Such embodiments provide for both global and localized simultaneous
adjusting of the built-in biases.
[0056] FIG. 7B will now be used to describe thermal retuning
embodiments where the ferroelectric Curie temperature is reached or
exceeded. Referring to FIG. 7B, steps 704, 706 and 708 are the same
as in FIG. 7A, and thus need not be described again. If the
determination at step 708 is that the measured built-in bias is not
within the specified tolerance of the desired built-in bias, then
flow goes to step 722, so that the built-in bias can be adjusted
(also referred to as tuned or retuned). If the measured built-in
bias is within the specified tolerance of the desired built-in
bias, then flow goes to step 712, and the built-in bias need not be
adjusted (or further adjusted). In other words, in accordance with
an embodiment, step 710 only occurs if the built-in bias measured
at step 706 is not within a specified tolerance of the desired
built-in bias.
[0057] At step 722, the temperature of at least a portion of the
ferroelectric layer of the media is elevated to a temperature equal
to or above the ferroelectric Curie temperature of the
ferroelectric layer, so that the built-in bias moves in a direction
of (i.e., towards) the desired built-in bias. As mentioned above,
the ferroelectric Curie temperature for ferroelectric material is
the temperature above which the ferroelectric material loses its
spontaneous polarization. When the temperature exceeds the
ferroelectric Curie temperature, the material becomes purely
paraelectric and there is no spontaneous polarization.

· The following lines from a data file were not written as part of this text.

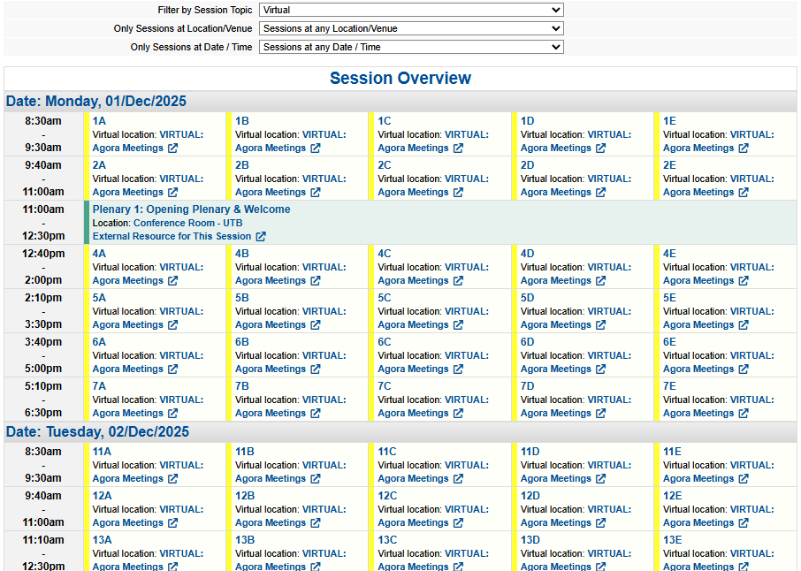Click external link icon for session 6D
Screen dimensions: 801x571
point(601,369)
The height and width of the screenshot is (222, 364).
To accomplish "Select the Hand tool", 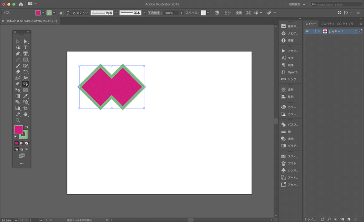I will [25, 114].
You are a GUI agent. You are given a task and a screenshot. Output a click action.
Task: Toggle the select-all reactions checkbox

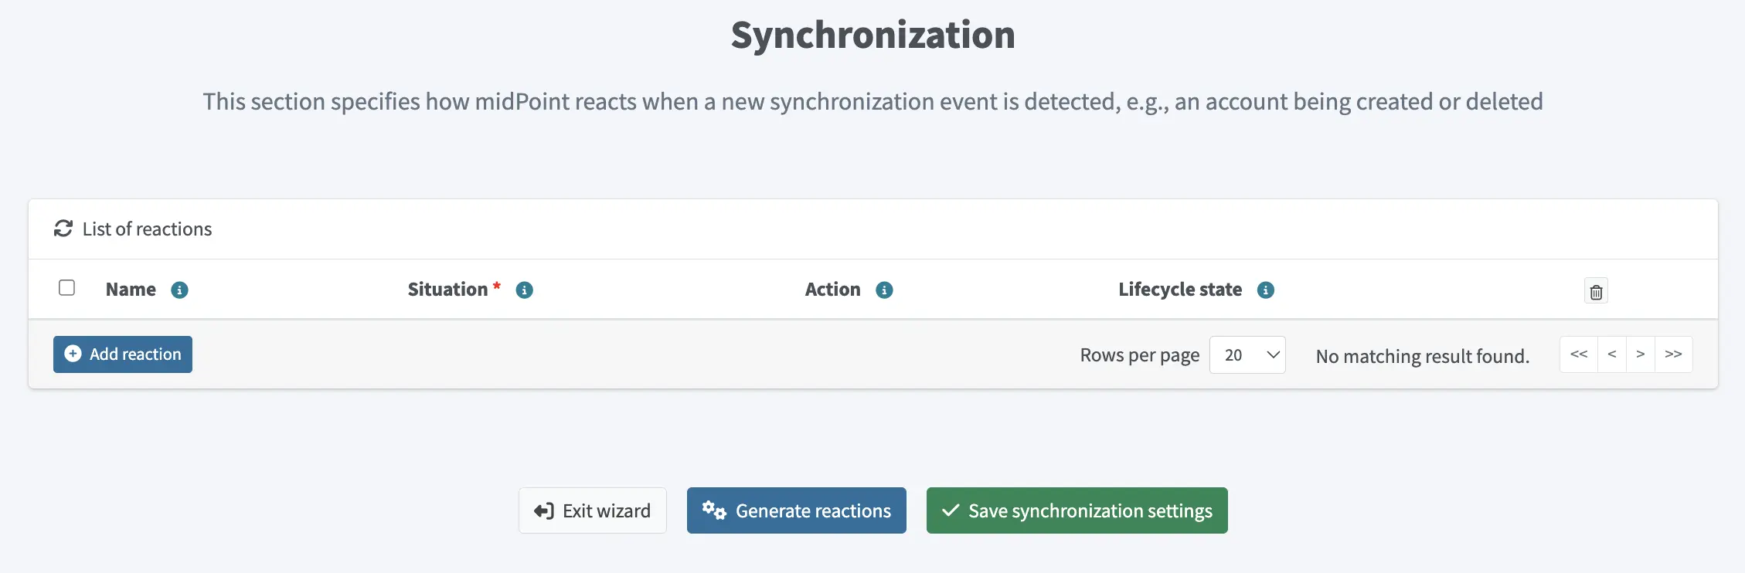tap(67, 287)
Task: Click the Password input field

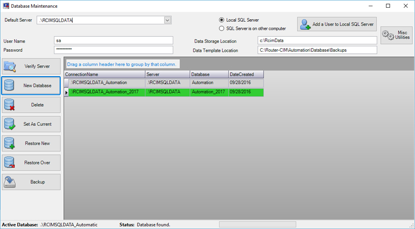Action: click(x=113, y=50)
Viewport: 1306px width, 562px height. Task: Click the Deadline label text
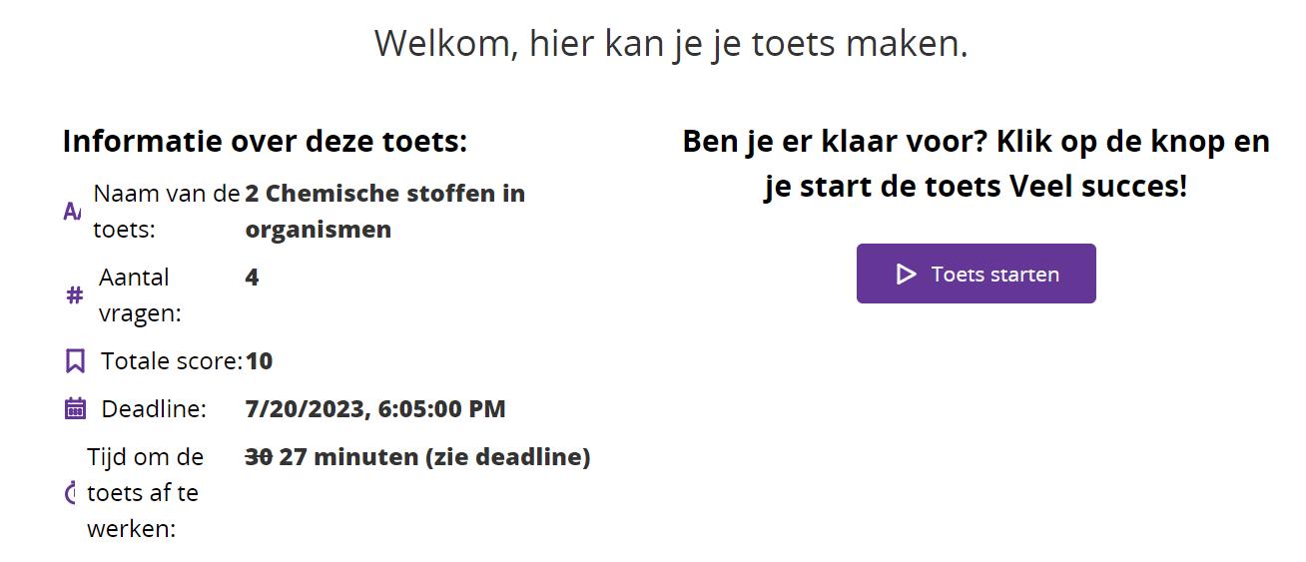pos(154,408)
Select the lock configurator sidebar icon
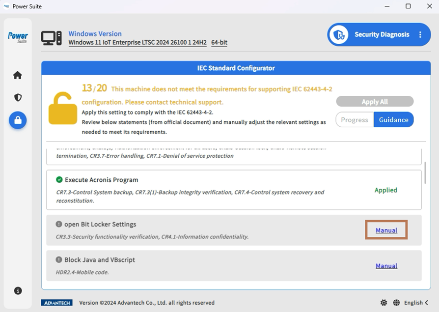Screen dimensions: 439x312 [18, 120]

[0058] In accordance with an embodiment, the ferroelectric layer
(or portion thereof) of the media is maintained at the elevated
temperature above its ferroelectric Curie temperature for a length
of time ranging between about 1 minute and about 100 minutes, and
in specific embodiments, for at least 10 minutes. Such maintenance
of the temperature above the ferroelectric Curie temperature for at
least some length of time is believed to provide the reduction of
the built-in bias.
[0059] While the ferroelectric material is equal to or exceeds its
ferroelectric Curie temperature, there is no spontaneous
polarization and it is believed that the built-in bias dissipates
as the species responsible for it are allowed to diffuse within the
material. However, if the ferroelectric material is allowed to cool
on its own (i.e., in a relatively slow manner, e.g., of less than 1
degree per second), a significant amount of built-in bias may
return during the cooling. To reduce this effect, the cooling of
the ferroelectric layer (or portion thereof) of the media from the
temperature above its ferroelectric Curie temperature to at least
50 degrees Celsius is performed at a rate of at least 10 degrees
per second or faster. In specific embodiments, the cooling is from
the temperature above the ferroelectric Curie temperature to at
least 50 degrees Celsius in 10 seconds or less. In some
embodiments, the cooling is from the temperature above the
ferroelectric Curie temperature to at least 25 degrees Celsius in 5
seconds or less. Such rapid cooling can be achieved, e.g., by
contacting the media (or portion thereof) with a cooled plate or
chuck, by placing the media in a cooling chamber, or by forcing
cooled air into a same chamber where the heating occurred, but is
not limited thereto.
Voltage and Thermal Retuning
[0060] The various embodiments of the present invention described
above can be combined. For example, while the temperature of the
ferroelectric layer of the media (or portion thereof) is elevated
to a temperature below the ferroelectric Curie temperature of the
ferroelectric layer, a voltage signal similar to the ones shown in
FIGS. 5A and 5B can be applied between the conductive layer of the
media and an electrode over provided over the ferroelectric layer
(or portion thereof). In other words, the voltage retuning and
thermal retuning embodiments can be performed simultaneously.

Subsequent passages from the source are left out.